#### [WORK REQUIRED]
Return nothing but the lines from the line with "The width and height of the screenshot is (373, 188)." through the last line of the entries that follow, copied exactly and free of pictures.

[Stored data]
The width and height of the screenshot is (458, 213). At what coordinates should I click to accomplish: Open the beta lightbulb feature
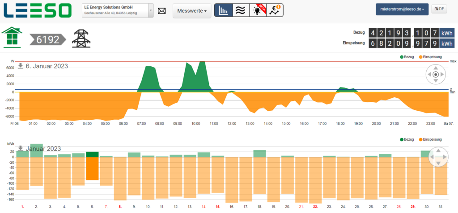258,10
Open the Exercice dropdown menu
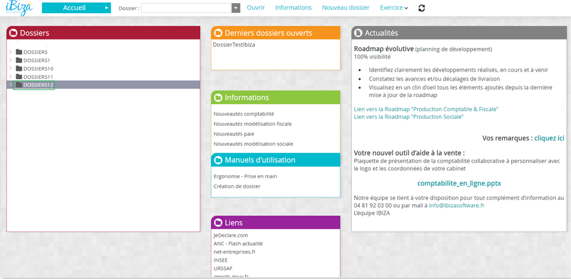Viewport: 571px width, 280px height. click(394, 8)
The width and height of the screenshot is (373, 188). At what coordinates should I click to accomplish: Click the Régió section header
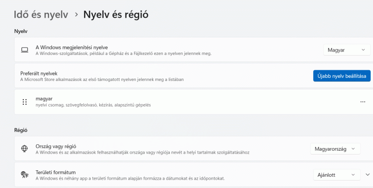(22, 130)
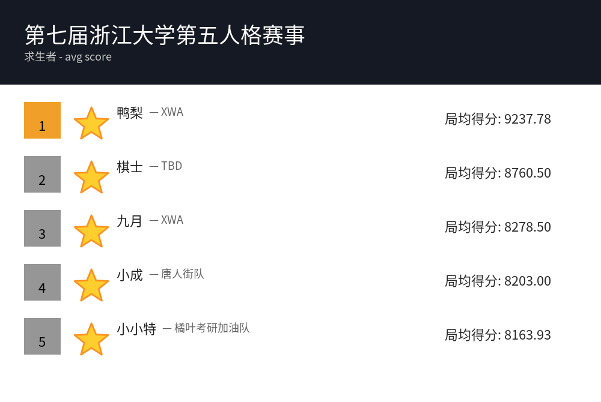Viewport: 601px width, 402px height.
Task: Click the 求生者 - avg score subtitle
Action: point(68,57)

#### [YOUR RESPONSE]
The width and height of the screenshot is (373, 188). At what coordinates should I click to accomplish: Click the Régió section header
(22, 130)
Viewport: 601px width, 402px height.
Task: Click the 求生者 - avg score subtitle
Action: point(68,57)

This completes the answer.